Es algo que, según el propio Facebook (datos de 2014), le ha ocurrido al menos al 63% de sus usuarios: nos han borrado de la lista de amigos alguna vez o varias. Hacemos como que no nos molesta, y de hecho lo practicamos creyendo que el expulsado tampoco lo va a añorar, pero lo cierto es que siempre nos pica un poco; o si hemos sido nosotros los que nos hemos desligado, no es raro que recibamos algún comentario agrio del interesado.

Los porqués son variopintos y las investigaciones y experimentos son variados. Y lo cierto es que todos ellos arrojan razones muy mundanas y bastante concretas. Las últimas conclusiones las acaba de publicar la Universidad de Cambridge, a quien Facebook ha facilitado algunos datos desligados de sus nombres para preservar su intimidad. En ellas, la cuestión solamente se aborda tangencialmente, ya que más bien se centran en quiénes son las personas seleccionadas para ser nuestros colegas en Facebook. Y la conclusión es clara: cuanto más adinerados somos, menos amigos tenemos porque dependemos menos de la ayuda de otros (es una trasposición de la vieja dinámica de la tribu que permanece unida para colaborar y sobrevirir). Otra de las conclusiones del estudio habla de que, contra lo que pueda parecer, las personas de clases más acomodadas (supuestamente más viajadas) son las que menos amigos de otras nacionalidades tienen.

MOTIVOS PARA ELIMINARNOS DE SUS VIDAS

Hasta la fecha, el estudio más directo sobre por qué perdemos amigos lo realizó el sociólogo Christopher Sibona en 2014 para la Universidad de Colorado en Denver. Su afán era, en parte, saber cómo se forman y se destruyen los grupos sociales cuando todo lo que hay que hacer para trabar relación es un clic. Pero ser amable, sonreír con un clic de aceptación de un amigo es fácil e incluso benévolo; en cambio, expulsar a alguien de tu círculo es una señal de rechazo un tanto violenta.

Después de contactar con más de 2.800 usuarios a través de Twitter (porque le permitía hablar con gente que desconocía para su experimento) logró que completasen sus test unos 1.500. A todos les preguntó (desde diferentes ángulos) por qué habían retirado la amistad a algunas personas en Facebook. Y las conclusiones fueron menos dolorosas y más mundanas de lo esperado. Los motivos, por orden de frecuencia eran estos:

  • Postear demasiadas veces cosas demasiado poco intrascendentes.
  • Escribir opiniones muy polarizadas sobre política, religión u otras cuestiones sensibles.
  • Ser directamente desagradables, por ejemplo, realizando comentarios racistas, sexistas, soeces…
  • Retransmitir su vida privada hasta la saciedad: qué desayunan, qué ha dicho su mujer o marido al llegar a casa, ingentes fotos inútiles de sus hijos y otras intimidades nada morbosas (porque si lo fueran quizá otro gallo les cantara).

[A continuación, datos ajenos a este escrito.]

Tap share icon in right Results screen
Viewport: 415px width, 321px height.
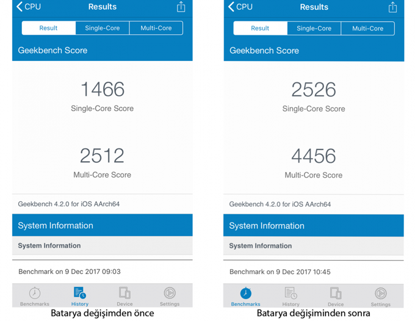click(392, 7)
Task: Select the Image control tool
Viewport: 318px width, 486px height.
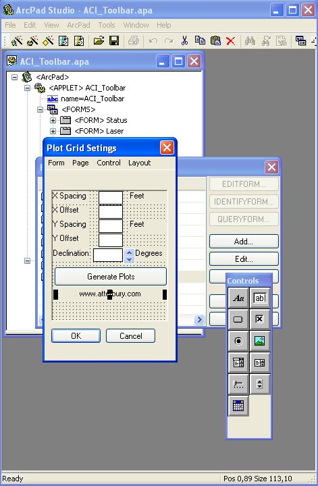Action: [260, 341]
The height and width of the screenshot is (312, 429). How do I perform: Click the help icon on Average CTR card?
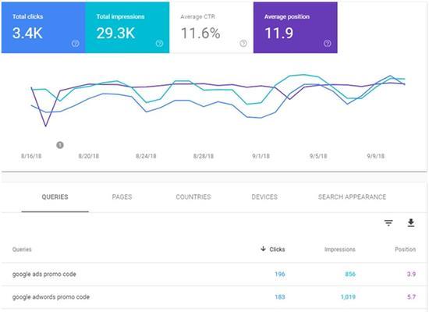click(243, 43)
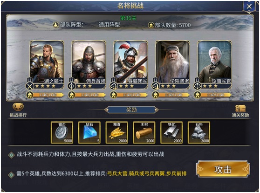The image size is (260, 193).
Task: Click the 攻击 attack button
Action: (x=223, y=169)

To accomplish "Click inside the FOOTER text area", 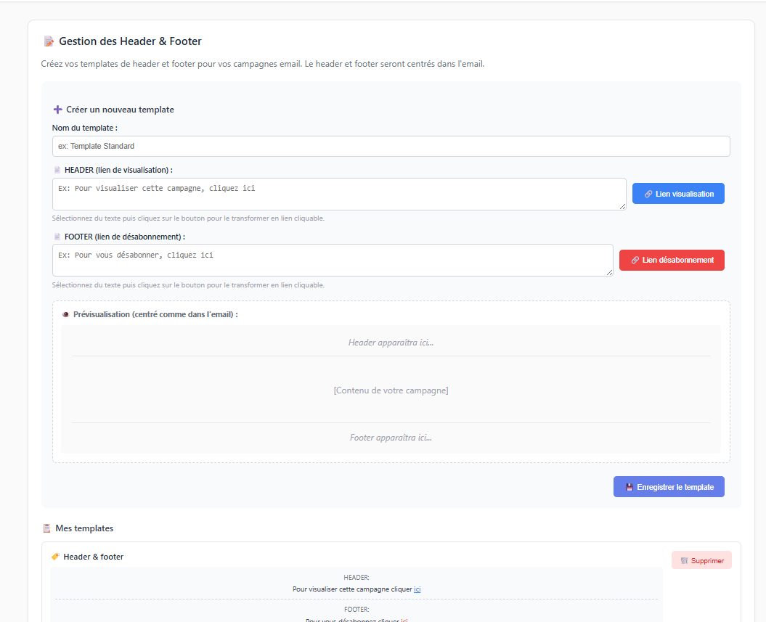I will (x=332, y=260).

Por cierto, que el tipo de persona a la que más borramos de nuestra lista de colegas son los excompañeros de instituto; quizá porque los aceptamos en un lance de entusiamo y morriña, pero luego nos damos cuenta de que ya no tenemos nada en común.

AMIGOS DE AMIGOS… Y EXNOVIOS

Si buscamos encuestas más livianas (o directamente sesgadas) damos con la que realizó también el pasado año un portal británico de ofertas online, y encontramos un poco más de bajo instinto. Según Promotionalcodes.org.uk, el 11% se deshizo de alguna amistad porque tenía envidia de sus fotos de vacaciones (viniendo de una web así, la cosa huele a chamusquina). Pero, para el 15% de los encuestados, el motivo quizá más extensible a otros casos -y que no parece interesado para el negocio de esta empresa- fue que su amigo aceptaba demasiada gente que ni él mismo conocía. Eso revertía en que los encuestados mostraban sus fotos a gente desconocida y les permitía solicitarles amistad (si solo tenían la configuración de privacidad estándar activada).

Aunque quizá la investigación más graciosa al respecto (por su enfoque) fue aquella de la Brunel University de Londres en la que se concluía que era mejor no eliminar de nuestras amistades en Facebook a nuestras exparejas. La psicóloga Tara C. Marshall quería saber cuánto sufren los hombres y mujeres de ver cómo continúa la vida de sus ex sin ellos. Y concluyó que quienes más tardan en superar el trauma de la separación son aquellos que borran a sus exmaridos o mujeres, o exnovios y novias de su perfil.